The provision is one of many in a leaked draft of a proposed sexual-assault rule from the department published by the Association of Title IX Administrators and is similar in content to a draft obtained by the New York Times. The draft rule still is being deliberated within the government and could be different from a proposed rule the department will release for public comment.
According to the draft, schools previously limited the appeals process only to the student who would be subject to the school’s discipline policies. A 2011 Obama-era guidance document changed that, requiring both complainant and accused the chance to appeal.
Since then, Congress has passed a law updating how colleges and universities should deal with crimes including sexual assault, domestic violence and stalking (Pubic Law 113-4). In related regulations, the Education Department clarified that “cases of alleged dating violence, domestic violence, sexual assault, and stalking would protect the accuser and the accused by ensuring … an equal right to appeal if appeals are available.”
Experts on the law regarding how colleges and universities should treat crime on campus are divided over whether the draft proposed rule is in conflict with the law.

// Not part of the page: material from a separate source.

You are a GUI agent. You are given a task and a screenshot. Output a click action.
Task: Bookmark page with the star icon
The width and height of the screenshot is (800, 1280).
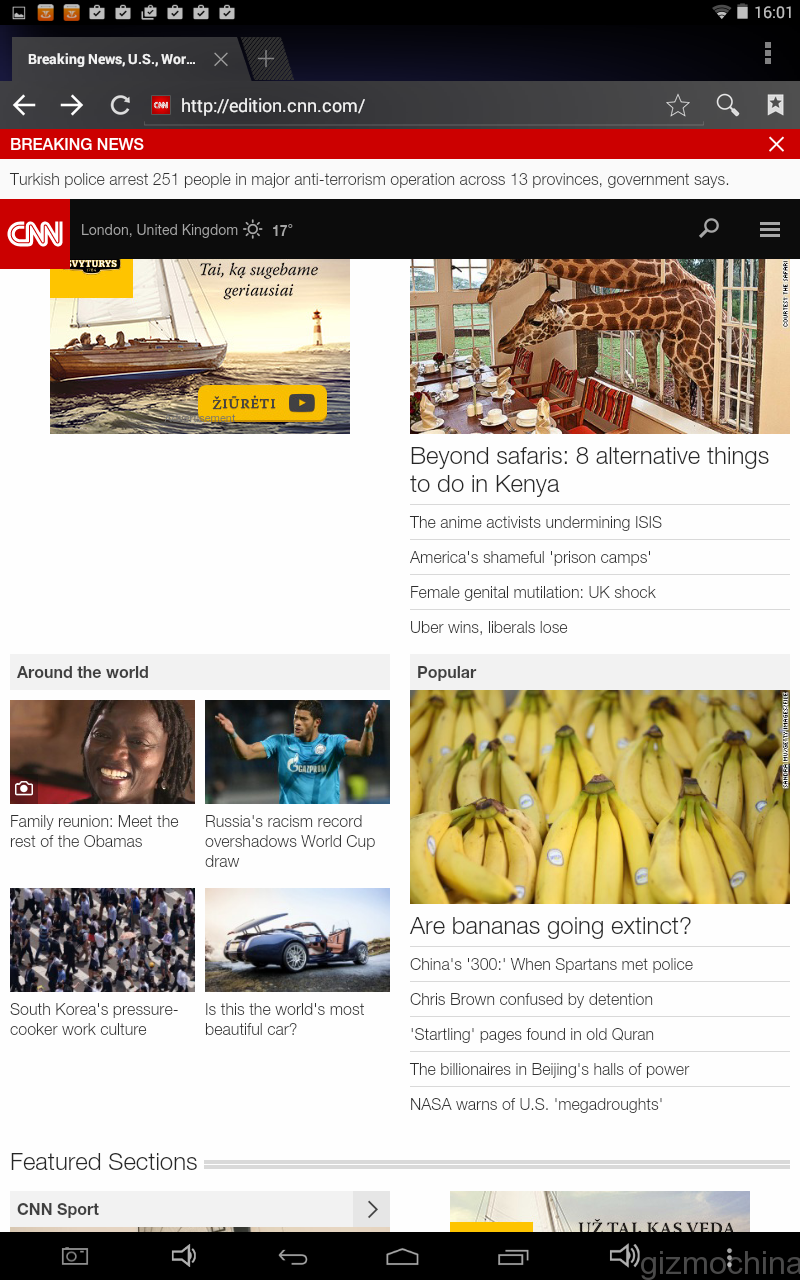tap(678, 105)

Abigail Boyer, the interim executive director for the nonprofit Clery Center, which works with schools on safety policies, said the center’s interpretation was that both parties had the right to appeal.
But Steven J. Healy, an expert on campus safety, said the law didn’t explicitly state that both groups are allowed to appeal.

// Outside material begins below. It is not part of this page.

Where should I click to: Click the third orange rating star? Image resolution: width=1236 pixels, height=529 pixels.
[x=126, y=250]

“If you look at it from a derivative perspective, one would assume fundamental fairness means both parties have equal rights when it comes to the hearing and appeal,” he said. “But that is not explicitly stated.”
Groups supporting accused students say that the compliant already has more resources to build a case and, in some cases, a lower standard of evidence. Gregory Josefchuk, the president of the National Coalition For Men Carolina Chapter, said it amounts to double jeopardy for those accused.
“Just because you do not agree with the finding does not mean you should automatically subject the accused all over again and retry the case,” he said.
Victims’ advocate groups say the complainants have plenty to lose if the school decides in favor of the accused, sometime referred to as the respondent. That should give them the right to appeal, said Shiwali Patel, senior counsel at the National Women’s Law Center.
“If the school found the respondent is not responsible and the complainant has to be retraumatized by seeing them on campus, by still living in the same dorm room, or sharing classes together,” she said, “that is going to have a severe impact on their access to education.”